Zum Abgasskandal hat der EuGH Fragen aus Deutschland beantwortet. Wenn einem Autokäufer Schadenersatz zusteht, dürfe dabei der Vorteil der Nutzung des Fahrzeugs zwar angerechnet werden. Aber: Die Summe muss angemessen sein.
Das Landgericht Ravensburg bearbeitet mehrere Fälle, bei denen Kunden den VW-Konzern auf Schadenersatz verklagt haben. Einer der Kläger ist Thomas Vögtle. 2016 hatte er für seine sechsköpfige Familie einen VW-Bus mit Dieselmotor gekauft, bei dem ebenfalls eine unzulässige Abschalteinrichtung verbaut wurde. Für das Verhalten des Autokonzerns nach Auffliegen des Abgasskandals hat er wenig Verständnis: "Das fehlende Unrechtsbewusstsein von VW ärgert mich eigentlich am meisten."
Auch im Fall von Vögtle muss das Landgericht Ravensburg prüfen, ob und wie viel Schadenersatz ihm zusteht. Da es auch um europäisches Recht geht, hatte das Landgericht den Europäischen Gerichtshof (EuGH) gebeten, mehrere Rechtsfragen zu klären, insbesondere zur Höhe des Schadenersatzes.

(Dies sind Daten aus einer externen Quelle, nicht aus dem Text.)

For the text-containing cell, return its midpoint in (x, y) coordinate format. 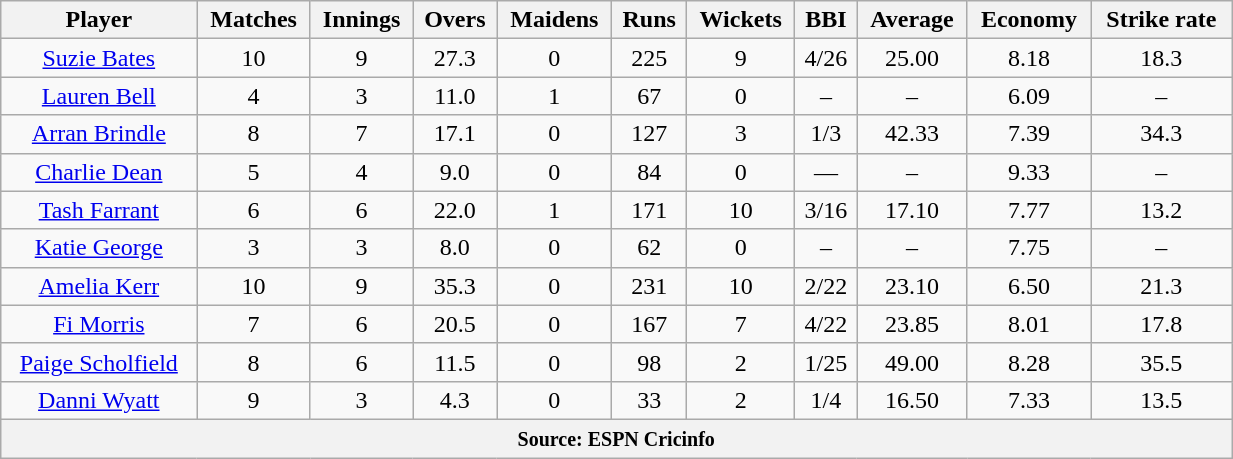
62 (650, 248)
1/3 (826, 134)
Suzie Bates (99, 58)
35.3 (455, 286)
9.33 (1029, 172)
Matches (254, 20)
34.3 (1162, 134)
Fi Morris (99, 324)
1/4 (826, 400)
6.09 (1029, 96)
Overs (455, 20)
Average (912, 20)
3/16 (826, 210)
16.50 (912, 400)
Amelia Kerr (99, 286)
167 (650, 324)
6.50 (1029, 286)
21.3 (1162, 286)
8.01 (1029, 324)
11.5 (455, 362)
17.8 (1162, 324)
Innings (362, 20)
127 (650, 134)
Danni Wyatt (99, 400)
84 (650, 172)
11.0 (455, 96)
35.5 (1162, 362)
Lauren Bell (99, 96)
18.3 (1162, 58)
231 (650, 286)
— (826, 172)
2/22 (826, 286)
13.5 (1162, 400)
67 (650, 96)
Source: ESPN Cricinfo (616, 438)
13.2 (1162, 210)
7.75 (1029, 248)
17.10 (912, 210)
1/25 (826, 362)
8.28 (1029, 362)
Katie George (99, 248)
Arran Brindle (99, 134)
20.5 (455, 324)
225 (650, 58)
5 (254, 172)
7.77 (1029, 210)
49.00 (912, 362)
42.33 (912, 134)
98 (650, 362)
171 (650, 210)
Player (99, 20)
8.0 (455, 248)
7.33 (1029, 400)
4.3 (455, 400)
9.0 (455, 172)
Runs (650, 20)
25.00 (912, 58)
23.10 (912, 286)
Economy (1029, 20)
4/26 (826, 58)
7.39 (1029, 134)
Wickets (741, 20)
33 (650, 400)
23.85 (912, 324)
27.3 (455, 58)
Paige Scholfield (99, 362)
Tash Farrant (99, 210)
BBI (826, 20)
Charlie Dean (99, 172)
22.0 (455, 210)
Maidens (554, 20)
17.1 (455, 134)
8.18 (1029, 58)
4/22 (826, 324)
Strike rate (1162, 20)
Scan for the cell matching the given text and deliver its [x, y] coordinate at center. 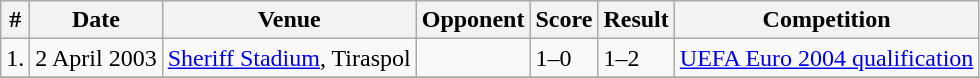
Venue [289, 20]
Opponent [473, 20]
Competition [826, 20]
# [16, 20]
1–2 [636, 58]
UEFA Euro 2004 qualification [826, 58]
1–0 [564, 58]
Score [564, 20]
Sheriff Stadium, Tiraspol [289, 58]
Date [96, 20]
1. [16, 58]
2 April 2003 [96, 58]
Result [636, 20]
Capture the cell that displays the provided text and extract its [x, y] central coordinate. 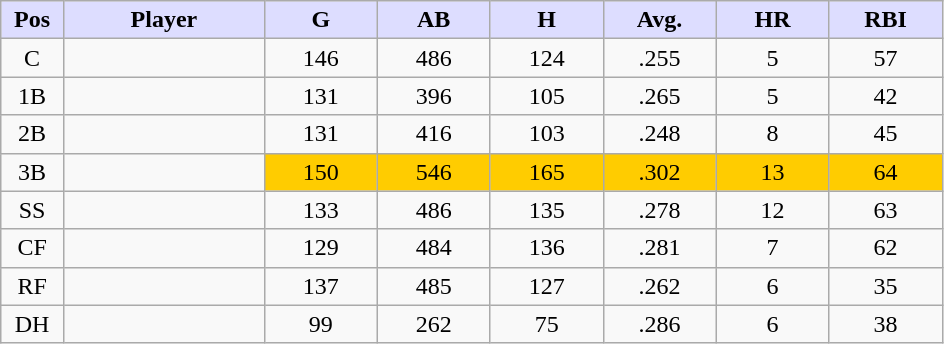
.286 [660, 324]
.281 [660, 248]
.262 [660, 286]
13 [772, 172]
Player [164, 20]
8 [772, 134]
35 [886, 286]
62 [886, 248]
136 [546, 248]
57 [886, 58]
CF [32, 248]
3B [32, 172]
.302 [660, 172]
H [546, 20]
1B [32, 96]
Pos [32, 20]
42 [886, 96]
38 [886, 324]
396 [434, 96]
AB [434, 20]
63 [886, 210]
75 [546, 324]
135 [546, 210]
484 [434, 248]
129 [320, 248]
64 [886, 172]
.278 [660, 210]
485 [434, 286]
105 [546, 96]
137 [320, 286]
416 [434, 134]
262 [434, 324]
RF [32, 286]
2B [32, 134]
RBI [886, 20]
Avg. [660, 20]
165 [546, 172]
.248 [660, 134]
.255 [660, 58]
546 [434, 172]
7 [772, 248]
146 [320, 58]
124 [546, 58]
SS [32, 210]
99 [320, 324]
HR [772, 20]
127 [546, 286]
DH [32, 324]
.265 [660, 96]
G [320, 20]
150 [320, 172]
45 [886, 134]
C [32, 58]
133 [320, 210]
103 [546, 134]
12 [772, 210]
Search for the cell housing the specified text and yield its (x, y) center coordinate. 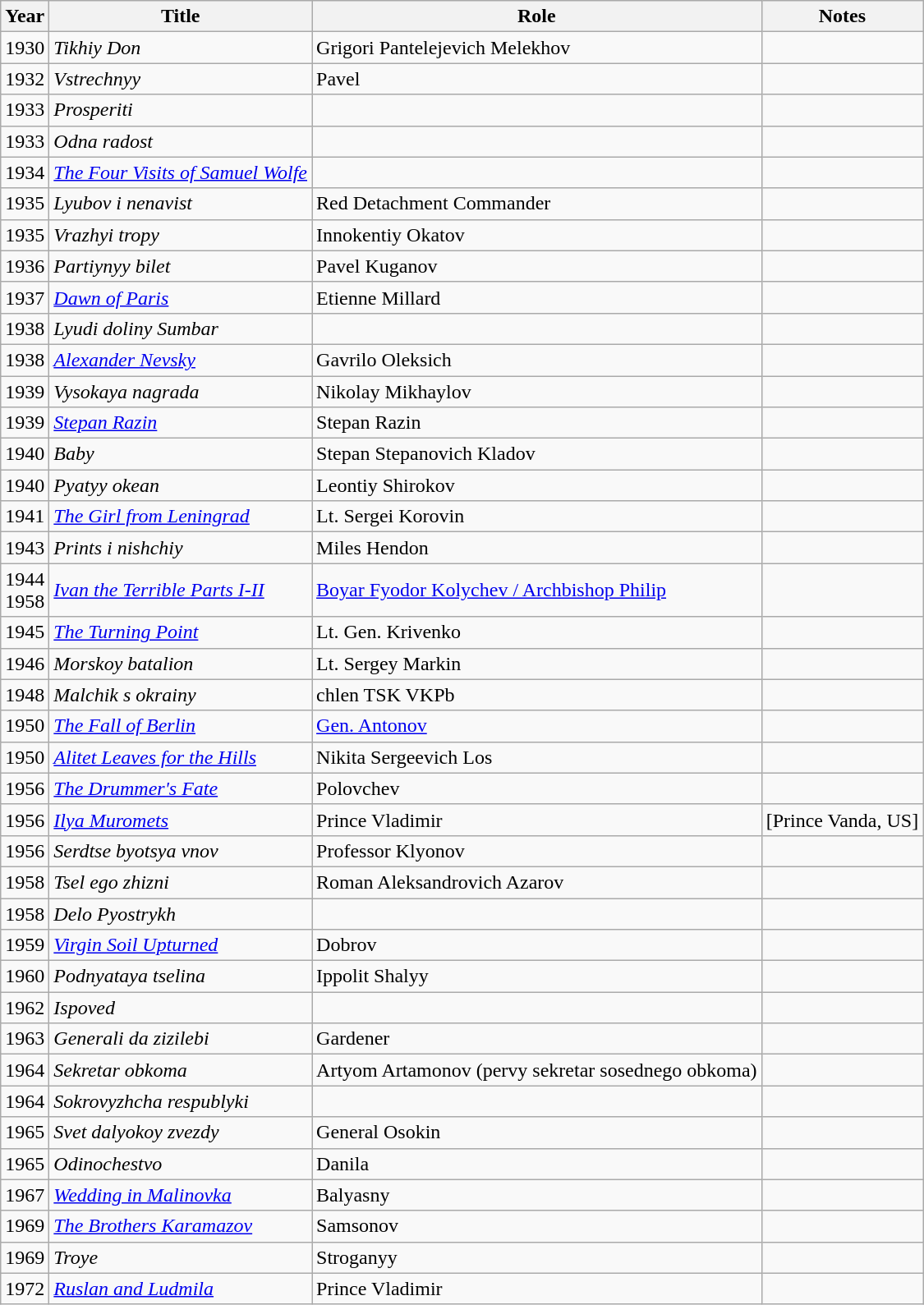
The Girl from Leningrad (181, 517)
Nikita Sergeevich Los (537, 757)
1959 (25, 945)
1937 (25, 297)
Title (181, 16)
The Four Visits of Samuel Wolfe (181, 172)
The Brothers Karamazov (181, 1226)
Vrazhyi tropy (181, 235)
Gavrilo Oleksich (537, 360)
Etienne Millard (537, 297)
1941 (25, 517)
Samsonov (537, 1226)
Odinochestvo (181, 1164)
Delo Pyostrykh (181, 914)
The Drummer's Fate (181, 788)
Ruslan and Ludmila (181, 1289)
Odna radost (181, 141)
Balyasny (537, 1195)
Tsel ego zhizni (181, 882)
Lt. Gen. Krivenko (537, 632)
Role (537, 16)
1972 (25, 1289)
Svet dalyokoy zvezdy (181, 1133)
Lyudi doliny Sumbar (181, 329)
1946 (25, 664)
Ispoved (181, 1008)
Notes (843, 16)
Malchik s okrainy (181, 695)
Serdtse byotsya vnov (181, 851)
Dawn of Paris (181, 297)
Pavel (537, 79)
1934 (25, 172)
1943 (25, 548)
Morskoy batalion (181, 664)
Vstrechnyy (181, 79)
Pavel Kuganov (537, 266)
19441958 (25, 590)
Grigori Pantelejevich Melekhov (537, 48)
1960 (25, 977)
Podnyataya tselina (181, 977)
Tikhiy Don (181, 48)
Ivan the Terrible Parts I-II (181, 590)
Lt. Sergey Markin (537, 664)
Baby (181, 454)
Gardener (537, 1039)
1962 (25, 1008)
Troye (181, 1257)
Nikolay Mikhaylov (537, 392)
Gen. Antonov (537, 726)
Professor Klyonov (537, 851)
Prosperiti (181, 110)
Danila (537, 1164)
Miles Hendon (537, 548)
Lt. Sergei Korovin (537, 517)
Vysokaya nagrada (181, 392)
Generali da zizilebi (181, 1039)
Prints i nishchiy (181, 548)
Sekretar obkoma (181, 1070)
The Fall of Berlin (181, 726)
Ilya Muromets (181, 820)
Virgin Soil Upturned (181, 945)
Wedding in Malinovka (181, 1195)
Roman Aleksandrovich Azarov (537, 882)
Red Detachment Commander (537, 204)
Alitet Leaves for the Hills (181, 757)
Dobrov (537, 945)
Innokentiy Okatov (537, 235)
[Prince Vanda, US] (843, 820)
Year (25, 16)
The Turning Point (181, 632)
1945 (25, 632)
1936 (25, 266)
Boyar Fyodor Kolychev / Archbishop Philip (537, 590)
Artyom Artamonov (pervy sekretar sosednego obkoma) (537, 1070)
1948 (25, 695)
Pyatyy okean (181, 485)
chlen TSK VKPb (537, 695)
Sokrovyzhcha respublyki (181, 1101)
Stroganyy (537, 1257)
Polovchev (537, 788)
Lyubov i nenavist (181, 204)
Ippolit Shalyy (537, 977)
1963 (25, 1039)
General Osokin (537, 1133)
Leontiy Shirokov (537, 485)
1932 (25, 79)
Alexander Nevsky (181, 360)
Partiynyy bilet (181, 266)
1930 (25, 48)
Stepan Stepanovich Kladov (537, 454)
1967 (25, 1195)
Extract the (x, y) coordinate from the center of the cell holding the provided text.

Bundesgerichtshof begrenzte Schadenersatz auf 15 Prozent des Kaufpreises
Vor zwei Jahren hatte der Bundesgerichtshof für deutsche Kläger entschieden: Wenn jemand sein Auto weiterfährt, bekommt er fünf bis maximal 15 Prozent des ursprünglichen Kaufpreises als Wiedergutmachung. Dabei muss sich ein Kläger die gefahrenen Kilometer anrechnen lassen.
Juristen sprechen vom sogenannten Nutzungsvorteil. Und dieser ist für viele Betroffene ein Problem. Denn bei rund 200.000 gefahrenen Kilometern sprechen etliche Gerichte keinen Schadenersatz mehr zu. Das befürchtet auch Thomas Vögtle: "Als wir die Klage eingereicht haben, hatte das Auto glaube ich 60.000 Kilometer. Jetzt hat es 200.000. Das heißt: Mit der Anrechnung ist die Klage für mich eigentlich wertlos."
EuGH: Entschädigung muss immer angemessen sein
Der EuGH hat nun geurteilt: Die einzelnen Mitgliedsstaaten, sprich die nationalen Gerichte, können grundsätzlich selbst festlegen, unter welchen Bedingungen betroffene Kunden Schadenersatz bekommen. Eine Begrenzung auf maximal 15 Prozent des ursprünglichen Kaufpreises, wie es der BGH vorgegeben hat, sei grundsätzlich in Ordnung.
Dann macht der EuGH aber eine wichtige Einschränkung: Die Entschädigungssumme muss immer angemessen sein, um den erlittenen Schaden auszugleichen. Ob das der Fall ist, müssten die nationalen Gerichte wie beispielsweise das Landgericht Ravensburg in jedem Einzelfall prüfen.
Bei vielen Diesel-Fahrzeugen wurde nachträglich ein Software-Update aufgespielt, um den Mangel bei der Abgasreinigung zu beheben. Der EuGH hat dazu klagestellt: Wenn bei diesem Softwareupdate ein unzulässiges Thermofenster installiert wurde, macht sich ein Autohersteller ebenfalls schadenersatzpflichtig.
Noch tausende Klagen bei Gerichten anhängig
Nun bleibt abzuwarten, wie die deutschen Gerichte die Vorgaben des EuGH umsetzen werden. VW erklärte nach dem Urteil schriftlich: "Wie der BGH diese Vorgaben in nationales Recht umsetzen wird, ist noch nicht absehbar. Unabhängig davon werden die Auswirkungen für Volkswagen überschaubar sein, weil nur noch wenige Diesel-Klagen vor deutschen Gerichten anhängig sind."
Tatsächlich liegen jedoch noch Tausende Klagen bei den deutschen Gerichten, über die noch nicht rechtskräftig entschieden wurde. Insofern ist das Urteil des EuGH sehr bedeutsam.